*Doel*
Pas de onderstaande rijen aan door elke "Instruction" te vervangen door "Command" en laat al het overige ongewijzigd.

------ Invoergegevens

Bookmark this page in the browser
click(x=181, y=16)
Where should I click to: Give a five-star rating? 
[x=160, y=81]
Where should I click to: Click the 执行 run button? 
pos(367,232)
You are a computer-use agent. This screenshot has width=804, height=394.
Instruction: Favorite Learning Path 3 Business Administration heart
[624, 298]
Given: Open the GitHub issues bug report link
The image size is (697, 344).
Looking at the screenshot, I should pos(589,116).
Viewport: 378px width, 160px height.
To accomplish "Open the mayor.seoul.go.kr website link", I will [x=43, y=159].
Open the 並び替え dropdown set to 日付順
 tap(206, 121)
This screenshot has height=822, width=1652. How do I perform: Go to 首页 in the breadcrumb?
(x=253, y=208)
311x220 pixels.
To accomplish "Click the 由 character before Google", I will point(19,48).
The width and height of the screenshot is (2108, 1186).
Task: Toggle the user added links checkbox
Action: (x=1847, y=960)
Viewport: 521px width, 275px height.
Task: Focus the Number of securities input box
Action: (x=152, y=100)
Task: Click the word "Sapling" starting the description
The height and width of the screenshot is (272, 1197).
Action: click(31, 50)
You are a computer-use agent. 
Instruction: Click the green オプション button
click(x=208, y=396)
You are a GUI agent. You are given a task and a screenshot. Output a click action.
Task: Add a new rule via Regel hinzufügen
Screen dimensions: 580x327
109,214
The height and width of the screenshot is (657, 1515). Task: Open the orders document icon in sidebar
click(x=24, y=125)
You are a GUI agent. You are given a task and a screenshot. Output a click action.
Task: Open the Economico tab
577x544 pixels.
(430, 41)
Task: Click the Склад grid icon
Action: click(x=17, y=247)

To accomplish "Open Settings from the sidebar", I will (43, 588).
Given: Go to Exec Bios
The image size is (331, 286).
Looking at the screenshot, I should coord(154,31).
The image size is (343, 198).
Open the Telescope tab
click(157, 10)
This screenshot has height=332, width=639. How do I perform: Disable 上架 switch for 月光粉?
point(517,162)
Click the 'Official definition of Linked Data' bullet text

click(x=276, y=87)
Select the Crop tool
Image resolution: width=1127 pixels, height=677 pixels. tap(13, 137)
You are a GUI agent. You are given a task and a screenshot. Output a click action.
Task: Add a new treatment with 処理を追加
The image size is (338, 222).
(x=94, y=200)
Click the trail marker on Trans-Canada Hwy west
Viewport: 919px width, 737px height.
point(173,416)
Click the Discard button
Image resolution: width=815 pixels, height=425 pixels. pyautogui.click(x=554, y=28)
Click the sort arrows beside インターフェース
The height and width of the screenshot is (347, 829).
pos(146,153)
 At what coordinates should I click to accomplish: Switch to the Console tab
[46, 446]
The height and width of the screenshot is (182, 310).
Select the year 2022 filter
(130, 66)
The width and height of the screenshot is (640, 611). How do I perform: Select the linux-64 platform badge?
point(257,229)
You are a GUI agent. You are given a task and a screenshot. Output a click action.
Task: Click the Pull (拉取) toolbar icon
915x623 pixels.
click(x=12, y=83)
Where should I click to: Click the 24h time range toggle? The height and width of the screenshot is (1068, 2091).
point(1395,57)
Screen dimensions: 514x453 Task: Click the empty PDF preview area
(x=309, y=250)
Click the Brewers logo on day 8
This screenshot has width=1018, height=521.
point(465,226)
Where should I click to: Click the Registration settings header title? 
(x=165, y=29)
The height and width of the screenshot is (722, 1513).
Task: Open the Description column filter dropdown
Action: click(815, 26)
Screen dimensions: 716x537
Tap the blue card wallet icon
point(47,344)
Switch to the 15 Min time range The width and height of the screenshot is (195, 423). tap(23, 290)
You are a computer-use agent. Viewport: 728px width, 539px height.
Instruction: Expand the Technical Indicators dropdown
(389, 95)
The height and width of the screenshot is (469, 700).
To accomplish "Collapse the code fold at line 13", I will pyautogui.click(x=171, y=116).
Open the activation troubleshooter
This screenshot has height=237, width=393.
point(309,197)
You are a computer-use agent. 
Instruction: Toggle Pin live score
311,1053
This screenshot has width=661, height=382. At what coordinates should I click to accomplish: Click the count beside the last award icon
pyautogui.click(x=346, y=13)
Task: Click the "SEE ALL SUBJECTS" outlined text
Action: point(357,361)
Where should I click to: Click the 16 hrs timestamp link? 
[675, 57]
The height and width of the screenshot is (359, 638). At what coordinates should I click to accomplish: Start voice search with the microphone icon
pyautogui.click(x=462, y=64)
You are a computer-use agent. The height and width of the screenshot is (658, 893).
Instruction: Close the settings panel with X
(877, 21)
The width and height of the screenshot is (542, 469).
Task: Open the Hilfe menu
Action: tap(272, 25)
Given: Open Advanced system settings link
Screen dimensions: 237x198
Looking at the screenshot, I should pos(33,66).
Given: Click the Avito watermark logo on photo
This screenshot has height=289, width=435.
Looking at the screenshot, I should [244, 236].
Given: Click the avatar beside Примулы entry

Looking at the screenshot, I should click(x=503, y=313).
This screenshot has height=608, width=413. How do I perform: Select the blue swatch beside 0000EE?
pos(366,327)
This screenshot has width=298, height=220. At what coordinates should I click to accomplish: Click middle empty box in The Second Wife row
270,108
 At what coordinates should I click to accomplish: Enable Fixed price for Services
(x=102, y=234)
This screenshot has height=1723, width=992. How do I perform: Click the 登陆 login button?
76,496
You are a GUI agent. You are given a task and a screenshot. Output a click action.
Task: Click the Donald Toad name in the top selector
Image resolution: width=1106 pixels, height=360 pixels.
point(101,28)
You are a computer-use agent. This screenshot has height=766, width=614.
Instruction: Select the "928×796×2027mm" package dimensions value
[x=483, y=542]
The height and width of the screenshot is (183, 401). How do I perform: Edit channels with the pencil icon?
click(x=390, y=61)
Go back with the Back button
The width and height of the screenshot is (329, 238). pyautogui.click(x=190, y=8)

------------

*Antwoord*
Bookmark this page in the browser
click(x=181, y=16)
Where should I click to: Give a five-star rating? 
[x=160, y=81]
Where should I click to: Click the 执行 run button? 
pos(367,232)
You are a computer-use agent. This screenshot has width=804, height=394.
Command: Favorite Learning Path 3 Business Administration heart
[624, 298]
Given: Open the GitHub issues bug report link
The image size is (697, 344).
Looking at the screenshot, I should pos(589,116).
Viewport: 378px width, 160px height.
To accomplish "Open the mayor.seoul.go.kr website link", I will [x=43, y=159].
Open the 並び替え dropdown set to 日付順
 tap(206, 121)
This screenshot has height=822, width=1652. How do I perform: Go to 首页 in the breadcrumb?
(x=253, y=208)
311x220 pixels.
To accomplish "Click the 由 character before Google", I will point(19,48).
The width and height of the screenshot is (2108, 1186).
Task: Toggle the user added links checkbox
Action: (x=1847, y=960)
Viewport: 521px width, 275px height.
Task: Focus the Number of securities input box
Action: (x=152, y=100)
Task: Click the word "Sapling" starting the description
The height and width of the screenshot is (272, 1197).
Action: click(31, 50)
You are a computer-use agent. 
Command: Click the green オプション button
click(x=208, y=396)
You are a GUI agent. You are given a task and a screenshot. Output a click action.
Task: Add a new rule via Regel hinzufügen
Screen dimensions: 580x327
109,214
The height and width of the screenshot is (657, 1515). Task: Open the orders document icon in sidebar
click(x=24, y=125)
You are a GUI agent. You are given a task and a screenshot. Output a click action.
Task: Open the Economico tab
577x544 pixels.
(430, 41)
Task: Click the Склад grid icon
Action: click(x=17, y=247)

To accomplish "Open Settings from the sidebar", I will (43, 588).
Given: Go to Exec Bios
The image size is (331, 286).
Looking at the screenshot, I should coord(154,31).
The image size is (343, 198).
Open the Telescope tab
click(157, 10)
This screenshot has height=332, width=639. How do I perform: Disable 上架 switch for 月光粉?
point(517,162)
Click the 'Official definition of Linked Data' bullet text

click(x=276, y=87)
Select the Crop tool
Image resolution: width=1127 pixels, height=677 pixels. tap(13, 137)
You are a GUI agent. You are given a task and a screenshot. Output a click action.
Task: Add a new treatment with 処理を追加
The image size is (338, 222).
(x=94, y=200)
Click the trail marker on Trans-Canada Hwy west
Viewport: 919px width, 737px height.
point(173,416)
Click the Discard button
Image resolution: width=815 pixels, height=425 pixels. pyautogui.click(x=554, y=28)
Click the sort arrows beside インターフェース
The height and width of the screenshot is (347, 829).
pos(146,153)
 At what coordinates should I click to accomplish: Switch to the Console tab
[46, 446]
The height and width of the screenshot is (182, 310).
Select the year 2022 filter
(130, 66)
The width and height of the screenshot is (640, 611). How do I perform: Select the linux-64 platform badge?
point(257,229)
You are a GUI agent. You are given a task and a screenshot. Output a click action.
Task: Click the Pull (拉取) toolbar icon
915x623 pixels.
click(x=12, y=83)
Where should I click to: Click the 24h time range toggle? The height and width of the screenshot is (1068, 2091).
point(1395,57)
Screen dimensions: 514x453 Task: Click the empty PDF preview area
(x=309, y=250)
Click the Brewers logo on day 8
This screenshot has width=1018, height=521.
point(465,226)
Where should I click to: Click the Registration settings header title? 
(x=165, y=29)
The height and width of the screenshot is (722, 1513).
Task: Open the Description column filter dropdown
Action: click(815, 26)
Screen dimensions: 716x537
Tap the blue card wallet icon
point(47,344)
Switch to the 15 Min time range The width and height of the screenshot is (195, 423). tap(23, 290)
You are a computer-use agent. Viewport: 728px width, 539px height.
Command: Expand the Technical Indicators dropdown
(389, 95)
The height and width of the screenshot is (469, 700).
To accomplish "Collapse the code fold at line 13", I will pyautogui.click(x=171, y=116).
Open the activation troubleshooter
This screenshot has height=237, width=393.
point(309,197)
You are a computer-use agent. 
Command: Toggle Pin live score
311,1053
This screenshot has width=661, height=382. At what coordinates should I click to accomplish: Click the count beside the last award icon
pyautogui.click(x=346, y=13)
Task: Click the "SEE ALL SUBJECTS" outlined text
Action: point(357,361)
Where should I click to: Click the 16 hrs timestamp link? 
[675, 57]
The height and width of the screenshot is (359, 638). At what coordinates should I click to accomplish: Start voice search with the microphone icon
pyautogui.click(x=462, y=64)
You are a computer-use agent. The height and width of the screenshot is (658, 893).
Command: Close the settings panel with X
(877, 21)
The width and height of the screenshot is (542, 469).
Task: Open the Hilfe menu
Action: tap(272, 25)
Given: Open Advanced system settings link
Screen dimensions: 237x198
Looking at the screenshot, I should pos(33,66).
Given: Click the Avito watermark logo on photo
This screenshot has height=289, width=435.
Looking at the screenshot, I should [244, 236].
Given: Click the avatar beside Примулы entry

Looking at the screenshot, I should click(x=503, y=313).
This screenshot has height=608, width=413. How do I perform: Select the blue swatch beside 0000EE?
pos(366,327)
This screenshot has width=298, height=220. At what coordinates should I click to accomplish: Click middle empty box in The Second Wife row
270,108
 At what coordinates should I click to accomplish: Enable Fixed price for Services
(x=102, y=234)
This screenshot has height=1723, width=992. How do I perform: Click the 登陆 login button?
76,496
You are a GUI agent. You are given a task and a screenshot. Output a click action.
Task: Click the Donald Toad name in the top selector
Image resolution: width=1106 pixels, height=360 pixels.
point(101,28)
You are a computer-use agent. This screenshot has height=766, width=614.
Command: Select the "928×796×2027mm" package dimensions value
[x=483, y=542]
The height and width of the screenshot is (183, 401). How do I perform: Edit channels with the pencil icon?
click(x=390, y=61)
Go back with the Back button
The width and height of the screenshot is (329, 238). pyautogui.click(x=190, y=8)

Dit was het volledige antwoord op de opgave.